[WHAT THE TASK ASKS]: Rewrite all of the records below, replacing "icon" with "button" and keeping everything else unchanged. Leave the pictures out of your version.

[MATERIAL SHOWN]:
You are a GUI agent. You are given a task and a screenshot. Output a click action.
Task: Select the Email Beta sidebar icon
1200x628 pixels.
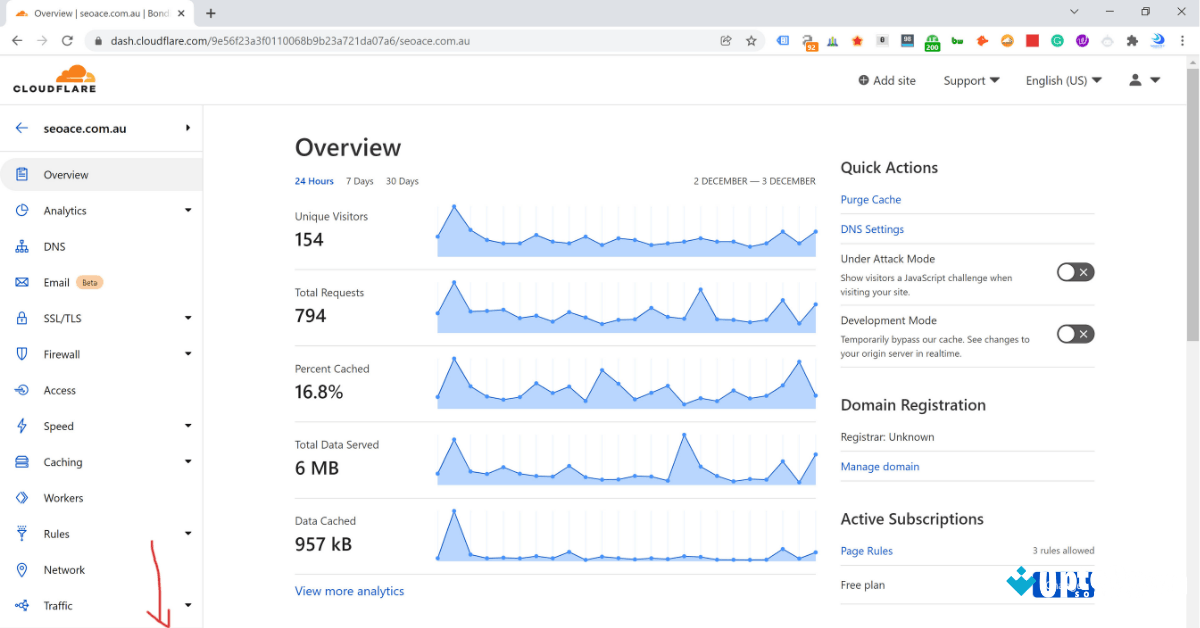(22, 282)
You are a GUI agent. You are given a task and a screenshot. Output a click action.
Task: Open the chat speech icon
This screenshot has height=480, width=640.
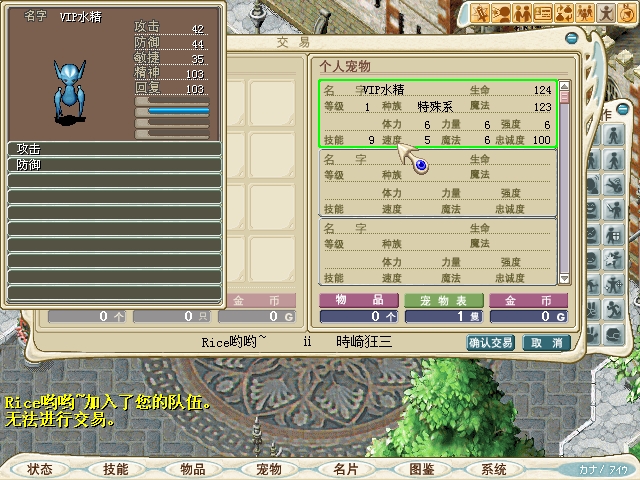502,14

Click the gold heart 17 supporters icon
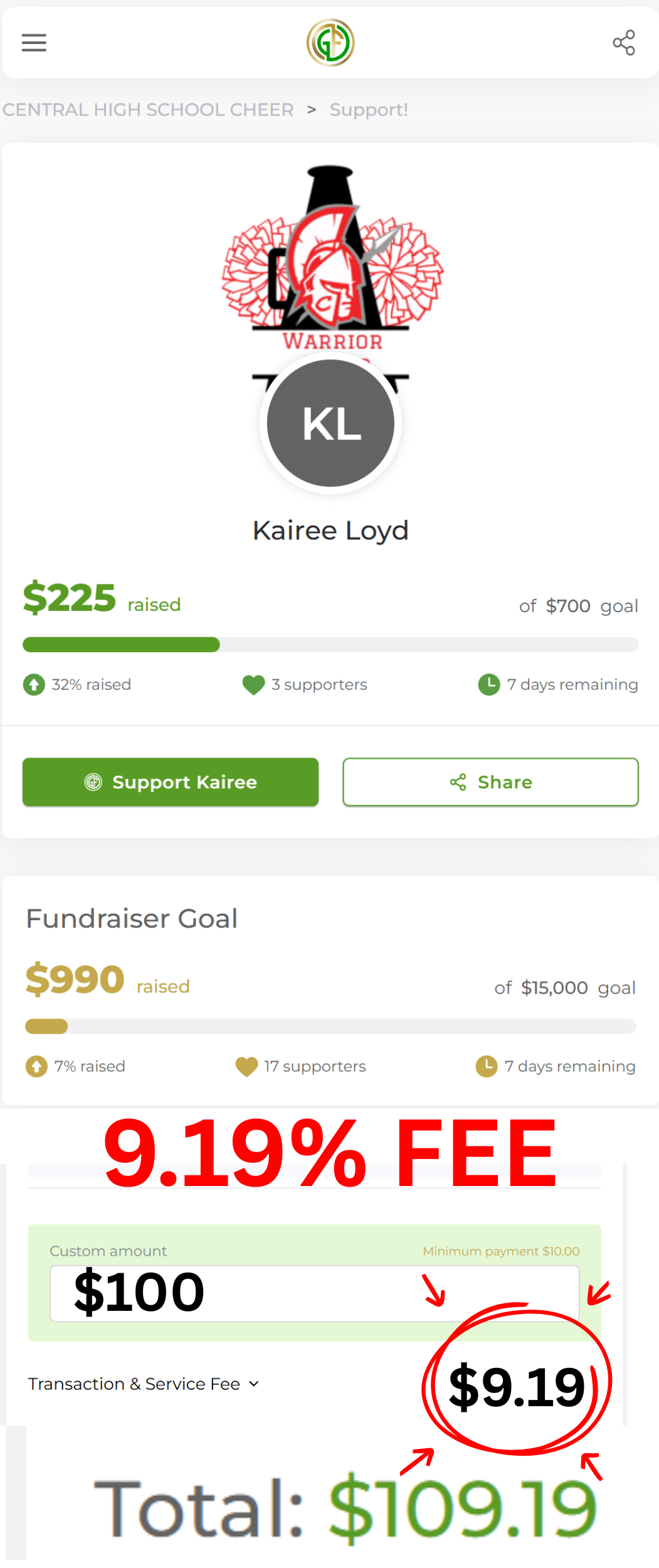246,1066
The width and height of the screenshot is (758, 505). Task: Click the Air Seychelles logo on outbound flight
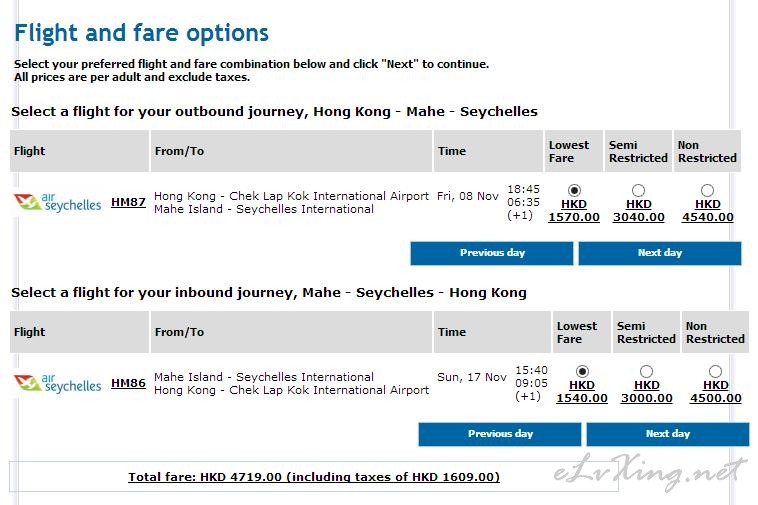[x=58, y=202]
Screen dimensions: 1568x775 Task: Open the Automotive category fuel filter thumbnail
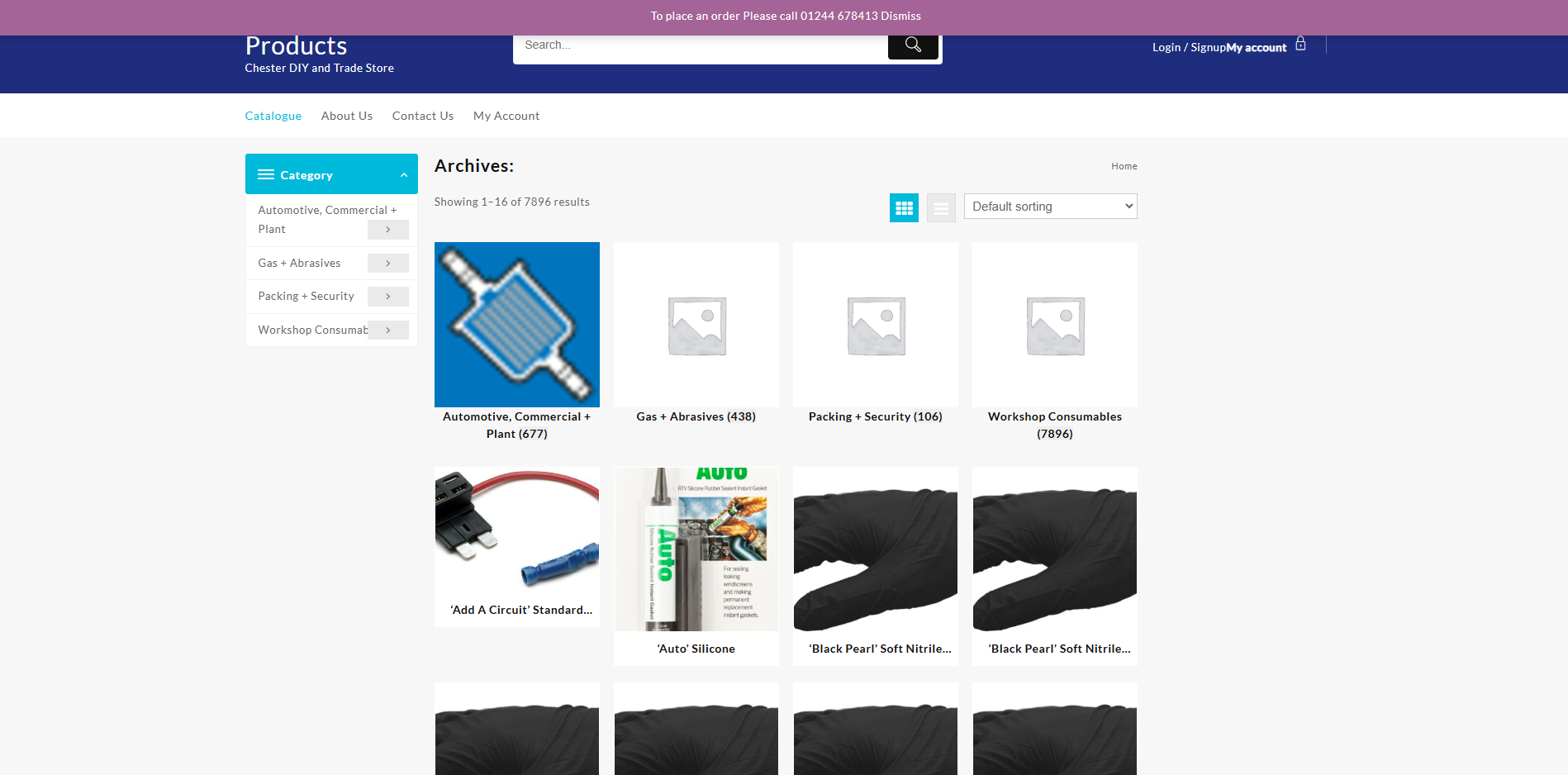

[EXERCISE SOLUTION]:
You are a GUI agent. You are given a task and a screenshot. Output a click action.
Task: Select the Email Beta sidebar button
1200x628 pixels.
(22, 282)
You are a GUI agent. You are given a task and a screenshot. Output a click action.
Task: Open the chat speech button
This screenshot has height=480, width=640.
502,14

Click the gold heart 17 supporters button
246,1066
The width and height of the screenshot is (758, 505). Task: Click the Air Seychelles logo on outbound flight
[x=58, y=202]
Screen dimensions: 1568x775 Task: Open the Automotive category fuel filter thumbnail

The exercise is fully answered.